Não existe a menor pertinência jurídica em alvarás expedidos por Juízes de Direito autorizando o trabalho de adolescentes com idade inferior à estipulada em lei. Trata-se de aviltamento às garantias que devem ser asseguradas a esta pessoa em desenvolvimento. Se a questão é financeira, que a família seja dignamente remunerada e empregada, mas não a criança ou o adolescente.

Em 12 de junho de 2008, Dia Mundial de Combate ao Trabalho Infantil, foi promulgado o Decreto nº 6.481, regulamentando os arts. 3º, alínea “d”, e 4º da Convenção nº 182 da Organização Internacional do Trabalho (OIT), que trata da proibição das piores formas de trabalho infantil e da ação imediata para sua eliminação. Esse ato normativo lista as atividades que, em razão de sua periculosidade e insalubridade, são proibidas para todos os menores de 18 anos (o Decreto pode ser encontrado no sítio da Presidência da República)1)

A erradicação do trabalho infantil tem certa interface com a atuação do Ministério Público do Trabalho. A fiscalização para responsabilizar o empregador que afronta a lei é do Ministério do Trabalho, que pode aplicar multas. Detectada tal anomalia, o Ministério Público do Trabalho será informado para tomar providências no sentido de responsabilizar o empregador e fazer com que ele cesse a atividade ilegal.

A questão relativa à proteção do adolescente ou da criança compete ao sistema de garantias, aí entendido o Conselho Tutelar, o CMDCA, o Promotor de Justiça e o Juizado da Infância. Não raro, aquele adolescente empregado com afronta à legislação está em situação de risco e deve ser abrigado pelas medidas de proteção atinentes.

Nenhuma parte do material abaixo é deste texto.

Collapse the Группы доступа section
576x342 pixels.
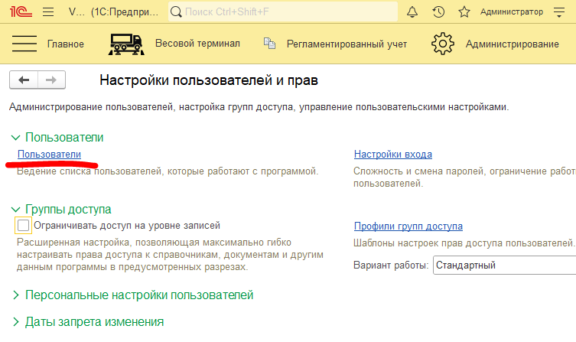[x=15, y=209]
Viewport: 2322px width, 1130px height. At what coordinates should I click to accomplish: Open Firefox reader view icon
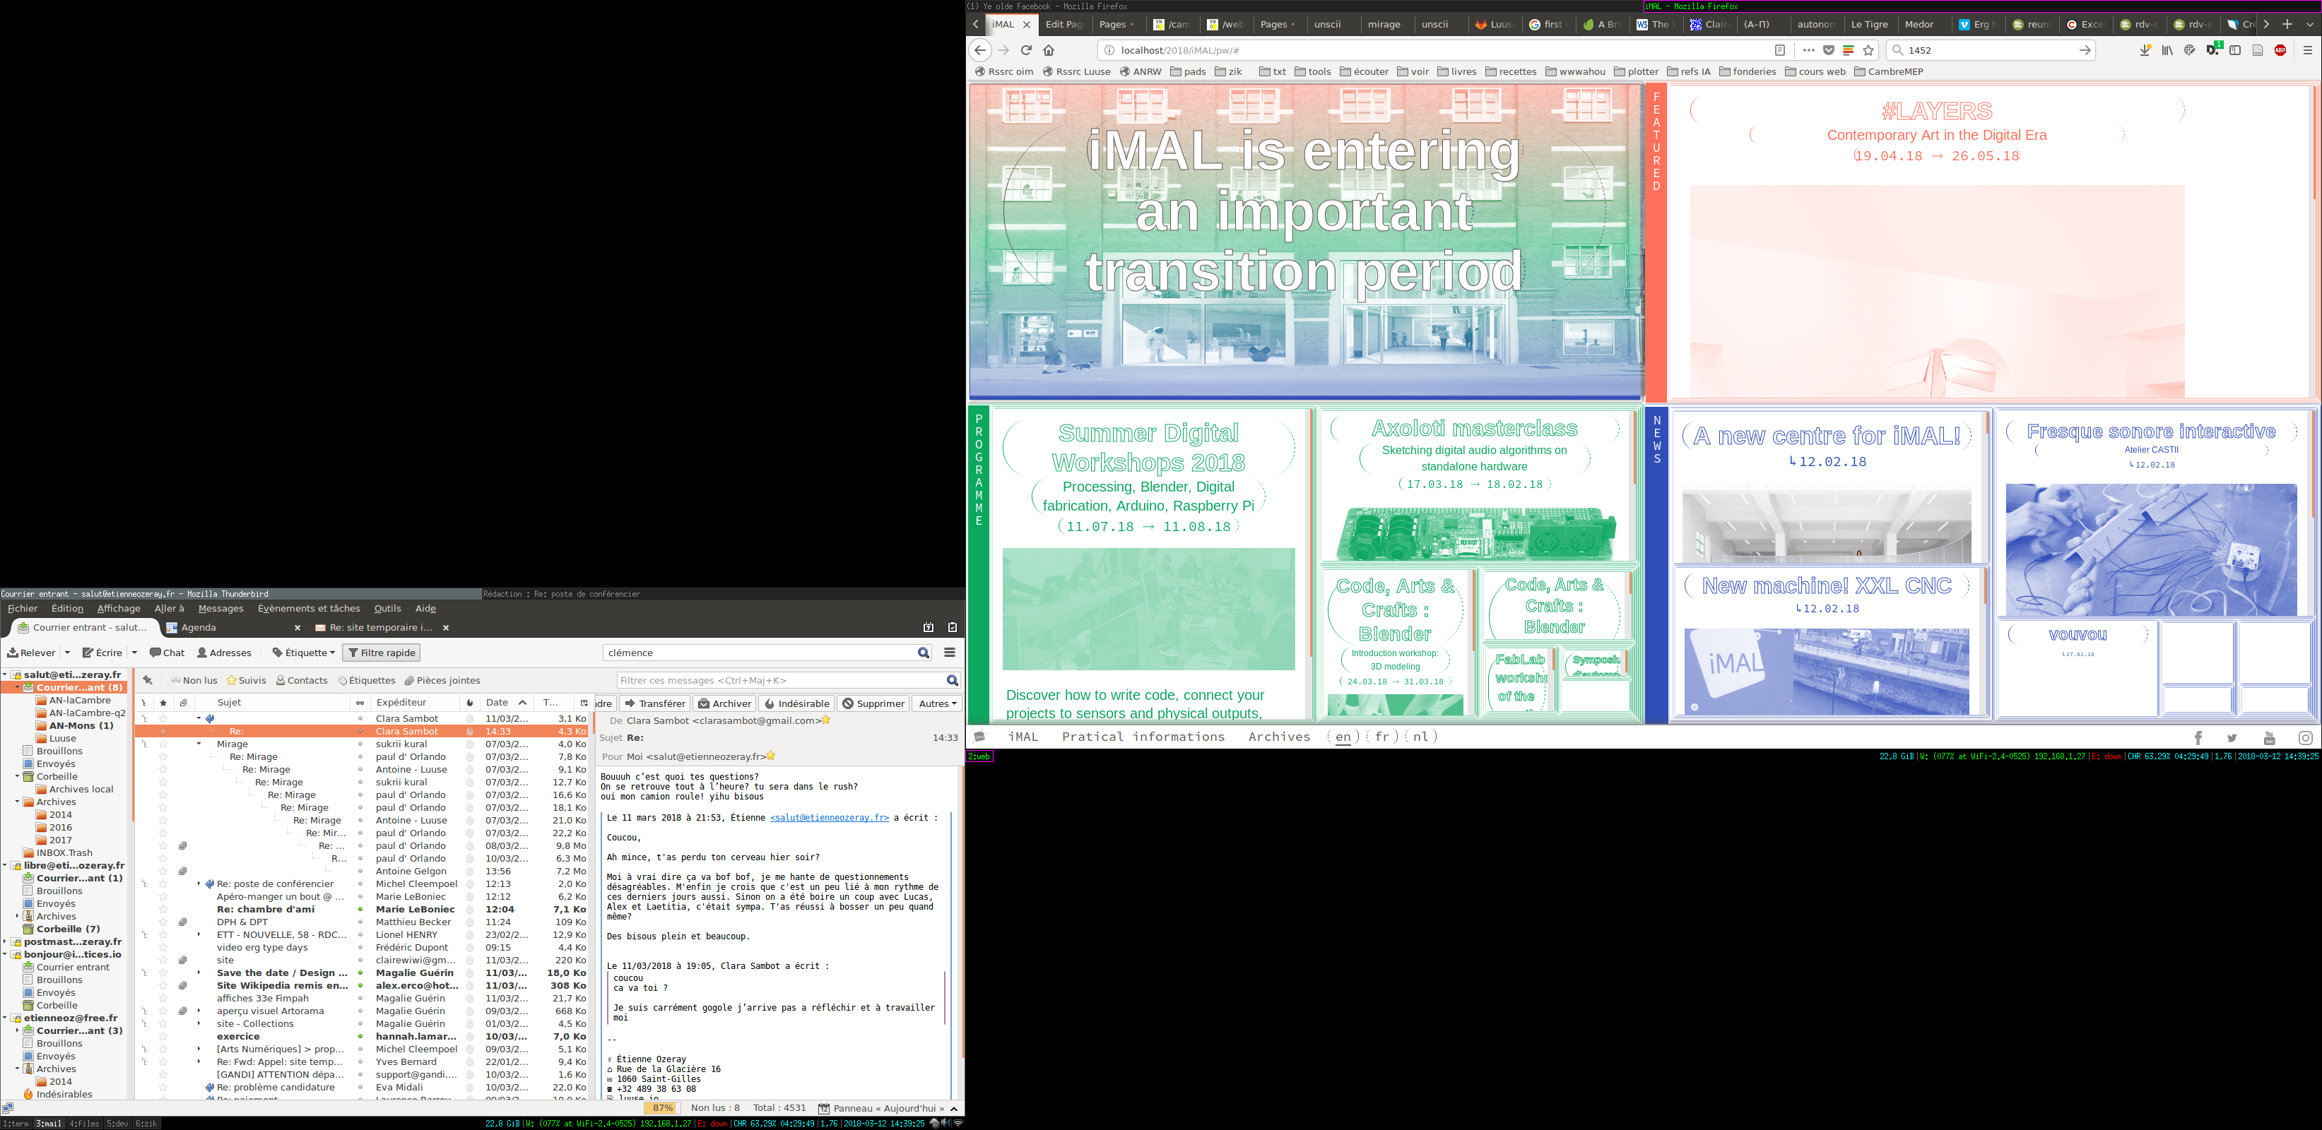[1779, 50]
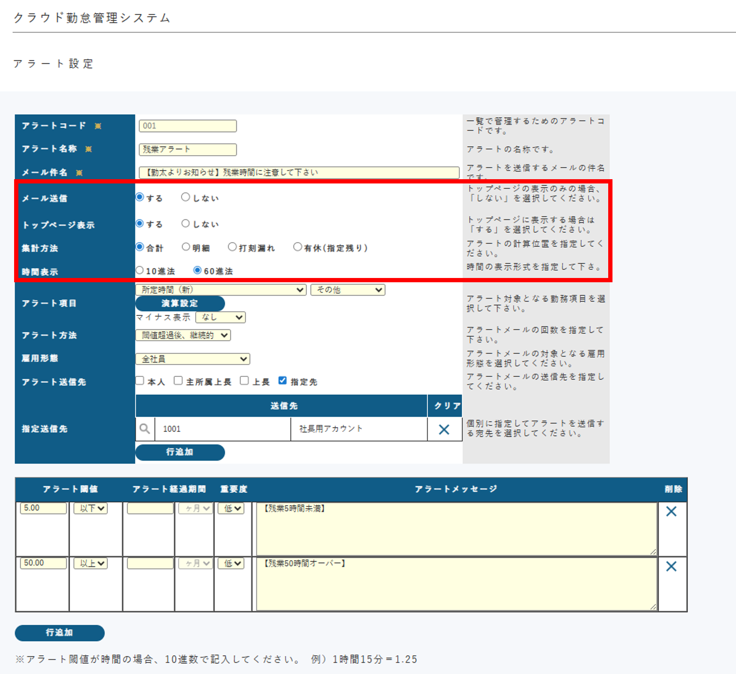Open the 以上 comparison dropdown for 50.00
Viewport: 736px width, 674px height.
(91, 563)
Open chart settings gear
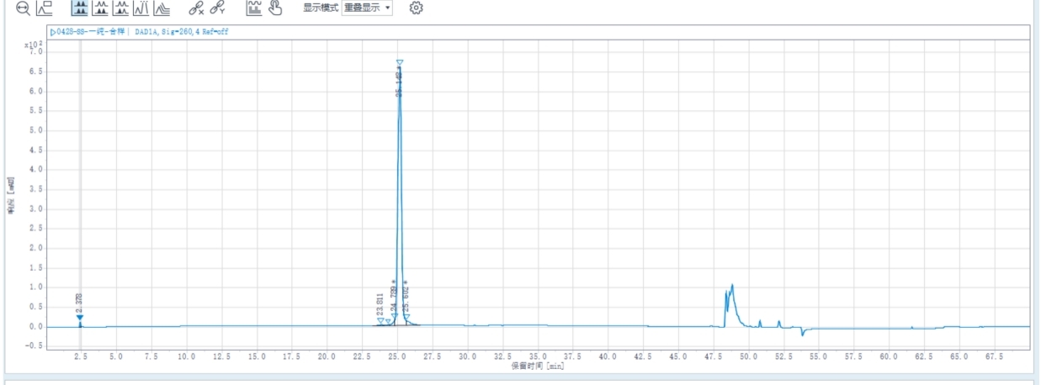The image size is (1041, 385). pyautogui.click(x=416, y=8)
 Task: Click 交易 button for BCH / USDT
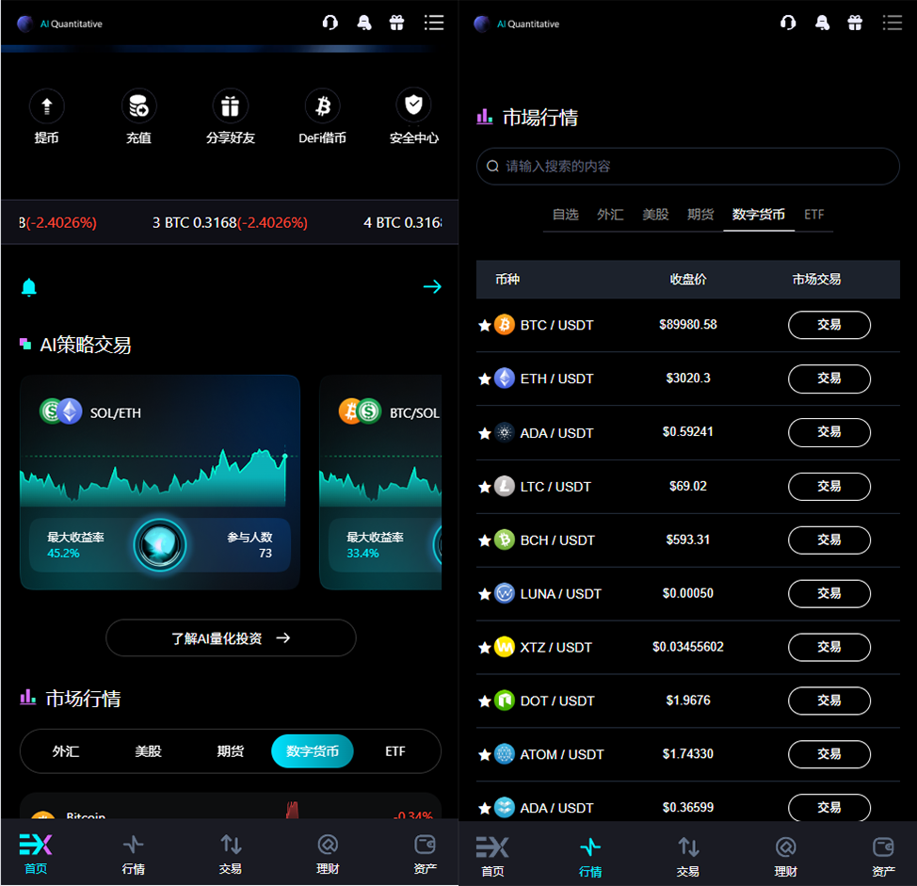[x=829, y=540]
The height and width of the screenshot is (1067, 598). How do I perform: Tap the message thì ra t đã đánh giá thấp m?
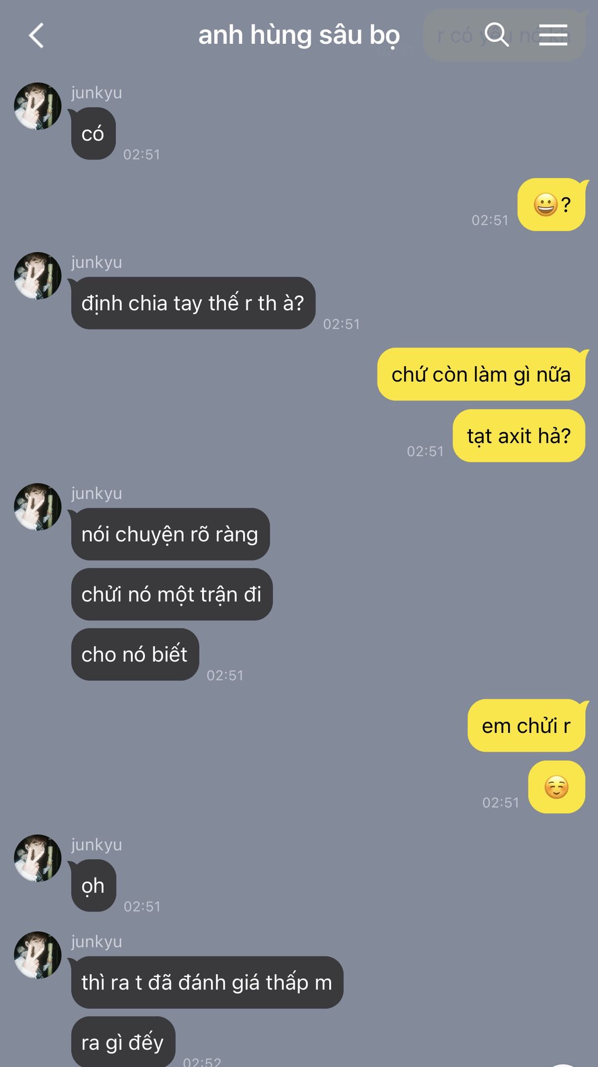pos(207,982)
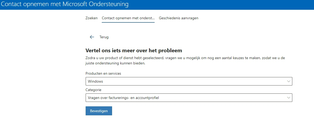Screen dimensions: 314x128
Task: Open the Categorie combo box
Action: click(x=189, y=98)
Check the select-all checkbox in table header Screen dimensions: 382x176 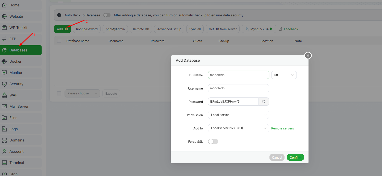[x=59, y=41]
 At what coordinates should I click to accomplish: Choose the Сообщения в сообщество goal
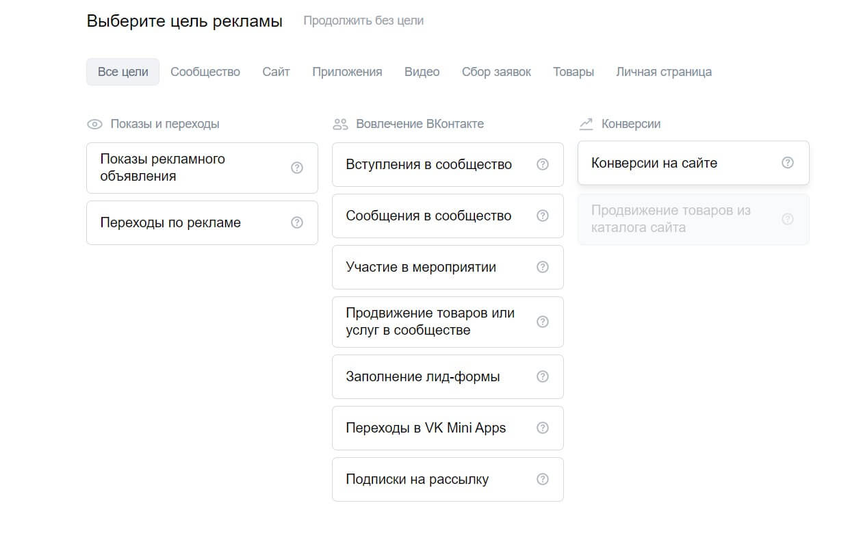[x=438, y=216]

O Ministério do Trabalho costuma informar ao Promotor de Justiça e ao Juiz de Direito ao detectar situações de trabalho ilegal envolvendo crianças e adolescentes, justamente para verificarem se há situação de risco e aplicarem medidas de proteção. A criança e o adolescente que trabalham indevidamente podem ter problemas de saúde, por isso devem ser encaminhados aos serviços judiciais.